Task to carry out - Copy each line of the entries that contains the word "zoom".

>>>>>

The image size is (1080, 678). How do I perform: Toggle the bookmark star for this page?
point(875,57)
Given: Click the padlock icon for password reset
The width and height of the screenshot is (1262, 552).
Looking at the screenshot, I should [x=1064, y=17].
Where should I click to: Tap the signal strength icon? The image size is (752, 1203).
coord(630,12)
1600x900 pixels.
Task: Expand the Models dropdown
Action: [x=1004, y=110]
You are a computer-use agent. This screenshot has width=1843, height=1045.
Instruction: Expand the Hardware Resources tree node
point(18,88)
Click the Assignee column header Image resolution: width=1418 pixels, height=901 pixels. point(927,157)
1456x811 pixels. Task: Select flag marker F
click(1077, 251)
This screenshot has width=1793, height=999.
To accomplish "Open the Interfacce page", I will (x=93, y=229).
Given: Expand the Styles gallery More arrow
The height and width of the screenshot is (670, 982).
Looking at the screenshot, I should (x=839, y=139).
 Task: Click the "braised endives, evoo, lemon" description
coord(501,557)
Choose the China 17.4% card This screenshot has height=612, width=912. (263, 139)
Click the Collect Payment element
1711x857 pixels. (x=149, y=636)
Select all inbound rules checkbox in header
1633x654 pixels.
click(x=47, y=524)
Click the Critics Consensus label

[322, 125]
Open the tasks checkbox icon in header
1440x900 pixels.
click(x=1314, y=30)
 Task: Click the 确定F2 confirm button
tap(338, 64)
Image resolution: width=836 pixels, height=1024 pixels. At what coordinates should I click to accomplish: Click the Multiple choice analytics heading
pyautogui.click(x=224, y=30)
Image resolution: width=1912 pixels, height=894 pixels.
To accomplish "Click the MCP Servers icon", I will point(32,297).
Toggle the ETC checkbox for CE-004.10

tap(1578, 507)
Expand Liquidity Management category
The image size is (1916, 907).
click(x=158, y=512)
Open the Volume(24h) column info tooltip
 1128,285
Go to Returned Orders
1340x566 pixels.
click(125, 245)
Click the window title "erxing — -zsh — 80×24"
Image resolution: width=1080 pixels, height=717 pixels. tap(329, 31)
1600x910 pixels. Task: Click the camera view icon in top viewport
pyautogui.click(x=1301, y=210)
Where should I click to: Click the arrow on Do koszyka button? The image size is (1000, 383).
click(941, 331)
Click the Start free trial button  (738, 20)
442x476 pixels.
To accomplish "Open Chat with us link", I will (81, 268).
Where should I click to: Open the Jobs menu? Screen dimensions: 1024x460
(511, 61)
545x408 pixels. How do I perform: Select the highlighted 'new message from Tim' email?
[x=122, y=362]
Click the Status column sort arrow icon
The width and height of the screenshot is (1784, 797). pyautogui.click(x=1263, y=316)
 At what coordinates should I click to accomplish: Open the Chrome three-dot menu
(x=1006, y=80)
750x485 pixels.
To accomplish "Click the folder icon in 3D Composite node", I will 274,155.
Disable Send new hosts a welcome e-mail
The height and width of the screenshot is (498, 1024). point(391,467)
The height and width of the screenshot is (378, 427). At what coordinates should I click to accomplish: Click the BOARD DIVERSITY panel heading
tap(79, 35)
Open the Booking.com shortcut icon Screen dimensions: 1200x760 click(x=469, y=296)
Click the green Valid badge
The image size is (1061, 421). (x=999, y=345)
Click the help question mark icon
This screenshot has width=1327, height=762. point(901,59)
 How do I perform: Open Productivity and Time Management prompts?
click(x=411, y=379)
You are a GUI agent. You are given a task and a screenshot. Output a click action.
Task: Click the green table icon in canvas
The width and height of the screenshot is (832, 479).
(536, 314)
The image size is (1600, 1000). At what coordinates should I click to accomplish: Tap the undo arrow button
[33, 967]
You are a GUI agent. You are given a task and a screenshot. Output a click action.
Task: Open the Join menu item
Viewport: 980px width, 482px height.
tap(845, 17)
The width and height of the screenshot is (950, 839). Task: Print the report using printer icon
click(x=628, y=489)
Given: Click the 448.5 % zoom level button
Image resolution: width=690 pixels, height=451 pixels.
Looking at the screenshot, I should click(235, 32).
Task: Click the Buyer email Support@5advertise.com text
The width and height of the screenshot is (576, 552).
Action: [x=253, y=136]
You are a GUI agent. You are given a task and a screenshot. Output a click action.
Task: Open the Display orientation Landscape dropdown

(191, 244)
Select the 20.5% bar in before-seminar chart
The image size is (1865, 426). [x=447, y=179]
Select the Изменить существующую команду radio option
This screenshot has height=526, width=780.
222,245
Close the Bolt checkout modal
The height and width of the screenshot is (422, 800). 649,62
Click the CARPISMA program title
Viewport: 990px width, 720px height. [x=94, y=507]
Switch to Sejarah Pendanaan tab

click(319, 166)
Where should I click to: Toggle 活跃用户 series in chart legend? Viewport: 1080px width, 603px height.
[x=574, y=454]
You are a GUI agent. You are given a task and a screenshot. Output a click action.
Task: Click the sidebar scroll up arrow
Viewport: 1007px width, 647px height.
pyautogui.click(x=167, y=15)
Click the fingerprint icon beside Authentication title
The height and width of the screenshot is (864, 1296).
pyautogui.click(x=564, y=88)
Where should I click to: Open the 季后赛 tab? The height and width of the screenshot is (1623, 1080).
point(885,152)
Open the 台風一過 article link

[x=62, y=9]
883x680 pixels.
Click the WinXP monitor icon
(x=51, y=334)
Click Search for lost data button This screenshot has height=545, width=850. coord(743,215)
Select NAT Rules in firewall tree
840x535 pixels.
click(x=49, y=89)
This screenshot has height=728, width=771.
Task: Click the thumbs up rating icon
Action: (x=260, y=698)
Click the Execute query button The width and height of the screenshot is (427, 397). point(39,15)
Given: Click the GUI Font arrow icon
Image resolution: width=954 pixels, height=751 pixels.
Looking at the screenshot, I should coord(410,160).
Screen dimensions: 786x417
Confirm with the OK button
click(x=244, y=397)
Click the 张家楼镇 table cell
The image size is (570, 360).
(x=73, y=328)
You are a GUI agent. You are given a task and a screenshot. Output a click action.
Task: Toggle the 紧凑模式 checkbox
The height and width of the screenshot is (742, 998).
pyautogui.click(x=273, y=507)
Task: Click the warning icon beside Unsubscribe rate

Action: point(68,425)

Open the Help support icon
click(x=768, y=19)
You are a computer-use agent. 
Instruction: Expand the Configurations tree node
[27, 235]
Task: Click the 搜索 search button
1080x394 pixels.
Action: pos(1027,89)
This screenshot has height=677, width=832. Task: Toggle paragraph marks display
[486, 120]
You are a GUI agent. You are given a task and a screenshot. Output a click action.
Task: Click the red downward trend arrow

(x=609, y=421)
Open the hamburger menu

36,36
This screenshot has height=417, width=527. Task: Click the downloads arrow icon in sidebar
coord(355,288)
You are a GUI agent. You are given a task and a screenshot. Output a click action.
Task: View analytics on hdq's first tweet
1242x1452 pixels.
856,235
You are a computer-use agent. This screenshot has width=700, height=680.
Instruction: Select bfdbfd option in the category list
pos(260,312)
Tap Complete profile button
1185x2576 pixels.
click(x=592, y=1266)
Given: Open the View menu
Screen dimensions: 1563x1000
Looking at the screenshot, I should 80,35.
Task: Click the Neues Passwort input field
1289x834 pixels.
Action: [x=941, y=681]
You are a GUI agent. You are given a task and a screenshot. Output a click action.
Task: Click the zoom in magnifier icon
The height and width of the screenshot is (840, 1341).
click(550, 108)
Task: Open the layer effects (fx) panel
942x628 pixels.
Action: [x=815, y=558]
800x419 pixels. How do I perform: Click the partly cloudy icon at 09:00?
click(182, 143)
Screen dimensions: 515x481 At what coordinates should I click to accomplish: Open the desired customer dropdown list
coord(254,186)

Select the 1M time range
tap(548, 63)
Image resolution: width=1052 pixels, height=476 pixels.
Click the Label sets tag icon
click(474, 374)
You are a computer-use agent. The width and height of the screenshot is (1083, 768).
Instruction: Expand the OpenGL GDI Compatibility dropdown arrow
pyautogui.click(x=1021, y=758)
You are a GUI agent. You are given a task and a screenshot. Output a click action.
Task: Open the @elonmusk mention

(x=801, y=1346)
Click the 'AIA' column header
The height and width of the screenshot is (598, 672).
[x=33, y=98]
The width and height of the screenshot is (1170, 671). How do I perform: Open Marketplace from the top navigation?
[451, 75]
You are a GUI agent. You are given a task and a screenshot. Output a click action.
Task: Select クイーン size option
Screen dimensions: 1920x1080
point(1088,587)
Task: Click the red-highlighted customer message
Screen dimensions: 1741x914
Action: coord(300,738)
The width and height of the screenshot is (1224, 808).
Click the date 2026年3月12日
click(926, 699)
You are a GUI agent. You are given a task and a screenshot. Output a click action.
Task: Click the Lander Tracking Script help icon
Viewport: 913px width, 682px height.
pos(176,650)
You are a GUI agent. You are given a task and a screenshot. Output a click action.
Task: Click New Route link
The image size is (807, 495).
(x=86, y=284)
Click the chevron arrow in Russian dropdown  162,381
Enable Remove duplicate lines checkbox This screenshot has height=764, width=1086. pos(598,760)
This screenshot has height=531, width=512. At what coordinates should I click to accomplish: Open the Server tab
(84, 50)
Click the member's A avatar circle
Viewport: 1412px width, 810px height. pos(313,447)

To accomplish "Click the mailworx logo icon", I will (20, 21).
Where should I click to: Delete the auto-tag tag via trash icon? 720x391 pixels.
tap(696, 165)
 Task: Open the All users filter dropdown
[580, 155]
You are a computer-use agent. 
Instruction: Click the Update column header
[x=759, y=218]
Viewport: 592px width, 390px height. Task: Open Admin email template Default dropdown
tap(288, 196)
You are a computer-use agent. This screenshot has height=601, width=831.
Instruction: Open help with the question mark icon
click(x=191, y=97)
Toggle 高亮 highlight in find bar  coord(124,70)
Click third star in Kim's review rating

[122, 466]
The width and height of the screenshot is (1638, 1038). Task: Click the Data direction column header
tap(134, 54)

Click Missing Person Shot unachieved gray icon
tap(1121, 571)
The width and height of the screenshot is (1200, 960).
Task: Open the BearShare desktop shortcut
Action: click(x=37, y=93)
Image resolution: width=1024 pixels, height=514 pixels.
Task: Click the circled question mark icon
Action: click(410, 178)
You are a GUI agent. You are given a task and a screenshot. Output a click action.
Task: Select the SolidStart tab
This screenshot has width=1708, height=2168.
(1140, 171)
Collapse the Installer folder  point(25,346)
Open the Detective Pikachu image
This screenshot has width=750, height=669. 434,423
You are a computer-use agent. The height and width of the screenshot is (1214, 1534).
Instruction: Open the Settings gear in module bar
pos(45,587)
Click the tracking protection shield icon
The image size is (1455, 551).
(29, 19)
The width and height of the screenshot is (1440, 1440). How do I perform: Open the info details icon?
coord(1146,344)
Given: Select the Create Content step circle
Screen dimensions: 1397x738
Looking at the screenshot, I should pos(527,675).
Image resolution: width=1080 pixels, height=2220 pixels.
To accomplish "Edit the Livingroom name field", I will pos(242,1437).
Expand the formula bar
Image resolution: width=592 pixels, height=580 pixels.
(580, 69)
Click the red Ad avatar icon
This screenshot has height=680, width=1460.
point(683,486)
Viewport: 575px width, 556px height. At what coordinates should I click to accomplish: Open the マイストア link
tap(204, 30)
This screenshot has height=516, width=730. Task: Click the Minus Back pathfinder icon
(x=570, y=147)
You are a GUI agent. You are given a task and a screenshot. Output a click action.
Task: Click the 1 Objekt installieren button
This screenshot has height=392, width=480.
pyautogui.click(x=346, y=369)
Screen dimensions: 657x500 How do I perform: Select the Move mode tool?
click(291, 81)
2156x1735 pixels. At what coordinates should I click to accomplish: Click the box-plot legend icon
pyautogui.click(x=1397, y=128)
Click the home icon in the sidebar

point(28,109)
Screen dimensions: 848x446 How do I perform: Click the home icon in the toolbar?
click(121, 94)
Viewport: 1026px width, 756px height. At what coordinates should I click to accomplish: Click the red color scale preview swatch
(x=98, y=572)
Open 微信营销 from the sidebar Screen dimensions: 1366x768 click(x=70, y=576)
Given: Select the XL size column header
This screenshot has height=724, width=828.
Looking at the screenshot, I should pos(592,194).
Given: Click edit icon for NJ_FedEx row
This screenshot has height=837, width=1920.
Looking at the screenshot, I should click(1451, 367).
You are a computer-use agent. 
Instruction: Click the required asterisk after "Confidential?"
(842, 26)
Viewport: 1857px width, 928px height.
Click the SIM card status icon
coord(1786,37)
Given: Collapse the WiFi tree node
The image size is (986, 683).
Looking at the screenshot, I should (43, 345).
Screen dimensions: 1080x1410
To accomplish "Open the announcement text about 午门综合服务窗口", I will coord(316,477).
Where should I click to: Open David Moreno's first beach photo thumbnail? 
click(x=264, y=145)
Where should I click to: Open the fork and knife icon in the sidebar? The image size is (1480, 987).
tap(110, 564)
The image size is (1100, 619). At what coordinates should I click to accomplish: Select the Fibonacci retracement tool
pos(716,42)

<<<<<

Completed task -
Given: Click the 448.5 % zoom level button
Task: Click the zoom in magnifier icon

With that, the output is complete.